Я совсем не помню ночей — как они проходили, чем заполнялись. Днем же то и дело меняли рубашки и наволочки, и они сохли, развешанные по всем стульям и на кровати.

Когда мне стало лучше, Гульда рассказала, что произошло на «Мейстерзингерах».

В сцене состязания певцов, в бреду я пропел вместо одного — два раза свои неотвязные четыре такта:

Что он поет? Что с ним, что с ним? Кто тут поймет?

И уже начал петь в третий раз, но актеры вывели меня со сцены под руки.

Подскочив в постели, я спросил у Гульды шепотом:

— Это было страшно, да?

— Как тебе сказать, — засмеялась она.

— Такой спектакль! И я провалил его!

— Видишь ли… По-моему, провалить Вагнера не так-то просто: девять десятых театра все равно ничего не понимают.

— Но актеры, директор!.. И ведь если меня вывели, значит, видала публика!

— Я видела — что-то неладно. Но, право, успокойся, ничего особенного. Мне потом объяснили, что музыкально ты, собственно, не очень наврал, а только повторил не к месту свои слова в один голос с булочником.

— С булочником? А потом?

— А потом тебя увели.

Я лег и закрылся подушкой.

— Капельмейстер! — дыхнул я в подушку. — Газеты!

Мне было жутко смотреть на свет. Гульда утешала меня из сострадания, и это было еще тяжелее.

— Кончено с театром, — вздохнув, сказал я, когда немного прошел стыд.

— Ну что же, — отозвалась Гульда, — надо было ждать.

Я не ответил ей.

Постепенно, с улучшением здоровья, стала появляться надежда, что все снова наладится. В конце концов, в чем состояла моя вина? Испанкой мог заболеть всякий — полтеатра болело ей! А что я на сцене попел лишнего, так это скоро забудется.

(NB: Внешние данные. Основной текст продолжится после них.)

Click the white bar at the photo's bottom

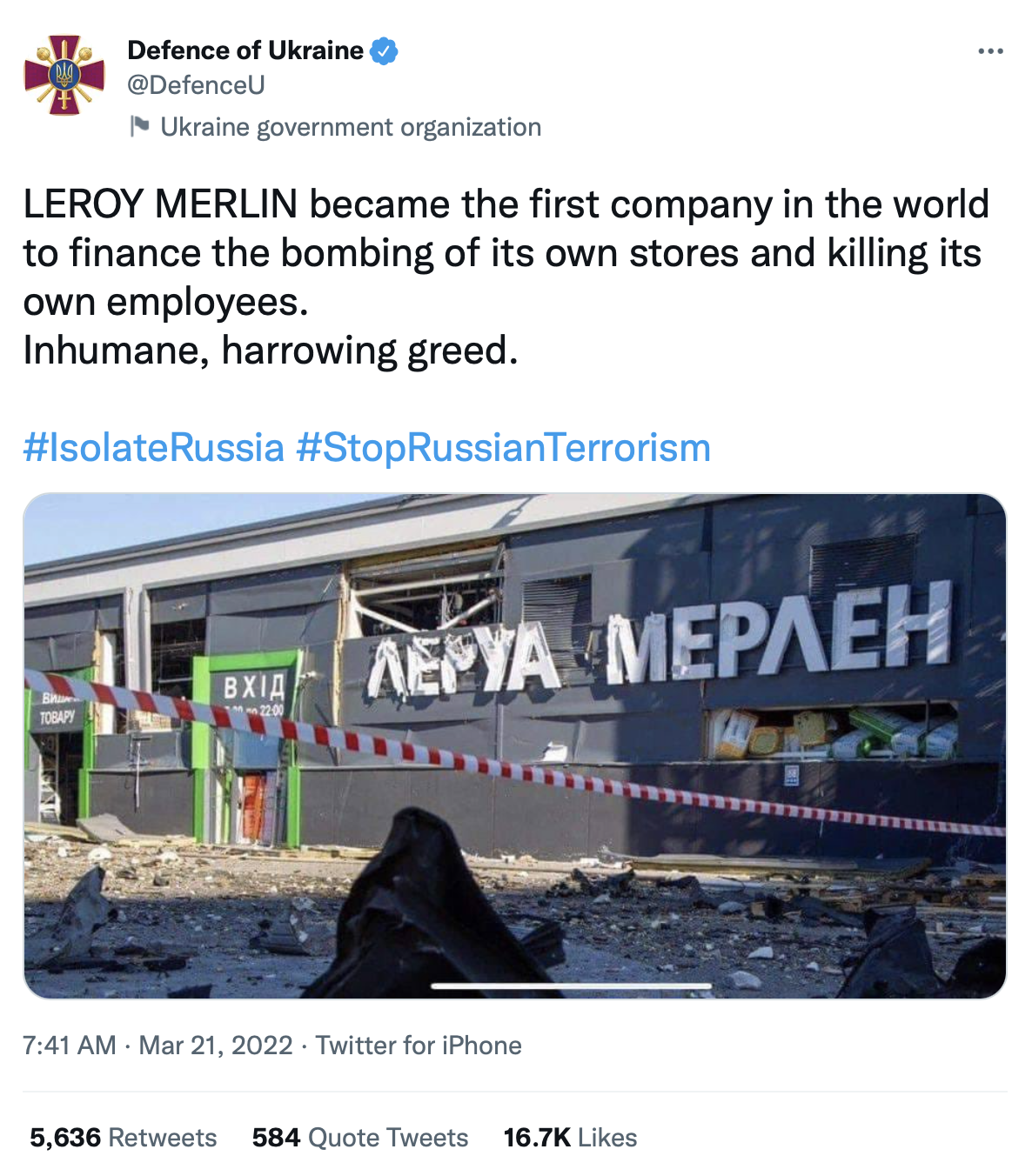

Так как у меня болело горло и доктор запретил говорить, я держал свою надежду про себя, и настроение делалось веселее. Гульда тоже чувствовала себя превосходно, потому что, не слыша от меня ничего о театре, была убеждена, что я бросил о нем думать. Она много читала вслух, нередко вычитанное в книгах переговаривалось с тем, о чем мы мечтали, или просто находило продолжение в жизни. Мы пристрастились к стихам русских поэтов (экспрессионисты в своем журнале переводили всех их подряд, потому что русское считалось синонимом революционного), потом перешли на Рихарда Демеля, потом — на Гейне. Смеясь, Гульда распевала вслед за ним из «Песни Песней»:

Женское тело — это стихи, Они написаны богом.

Все больше поправляясь, я учил эти стихи ночами напролет, и мы придумывали, какую жертву принести испанке за то, что она дала нам такой долгий, такой драгоценный отпуск.

Но отпуск кончился, и — с бьющимся сердцем — я пошел в театр, прямо к директору. Он поздоровался со мной участливо и, обкуривая меня добротным сигарным дымом, быстро заговорил:

— Да, испанка. Не хватало только ее в такое тяжелое время. Если так будет продолжаться, пожалуй, придет и чума. Но, как говорится, мы, немцы, продержимся.